In the oil & gas industry PCP are often applied to convey sludge or oily water, or in situations where light hydrocarbons raise the vapor pressure to a level where other pump types would cavitate. A forte of PC pumps is vertical semi-submersed installation on a drum; open/closed drain drums or flare knock-out drums are a frequent application.
The following table compares some basic requirements of API 676 and petrochemical applications on the one hand, and typical waste water applications on the other hand.

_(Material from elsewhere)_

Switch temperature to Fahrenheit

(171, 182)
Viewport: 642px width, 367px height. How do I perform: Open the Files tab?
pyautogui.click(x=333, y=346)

|Feature||Waste Water Treatment||Petrochemical / API 676|
|Operating pressure||max 6 bar, rarely higher||12 to 24 bar, often higher|
|Design pressure||10 to 16 bar (DIN PN16)||class 150 (19 bar) or class 300 (49 bar)|
|Flange norm||EN 1092, DIN 2501||ASME B16.5|
|Shaft sealing||packing gland, component mechanical seal||cartridge machanical seal API 682|
|Material of construction||grey cast iron, carbon steel,
EN and ISO standards
|316L stainless steel, Duplex stainless steel, ASTM standards|
|Material traceability||not required||at least material certificate 3.1|
|Casing Drain||not required||flanged casing drain|
|Drive||integral geared motor||gear and motor separated|
|Base plate||simple U-beam||Skid: welded frame with full-length drip pan and lifting lugs|
|Integration of accessories||rarely||often (API 682 seal plans)|
|Corrosion protection||low requirements||Highly corrosive environment:
ISO 12944 Kat. C4 (Onshore) to
Let us look at the two critical issues that give rise to most discussion and customization.
Welded constructions with their associated high effort of engineering, procedure approval, fabrication, non-destructive examination, inspection and documentation are needed to meet such requirements.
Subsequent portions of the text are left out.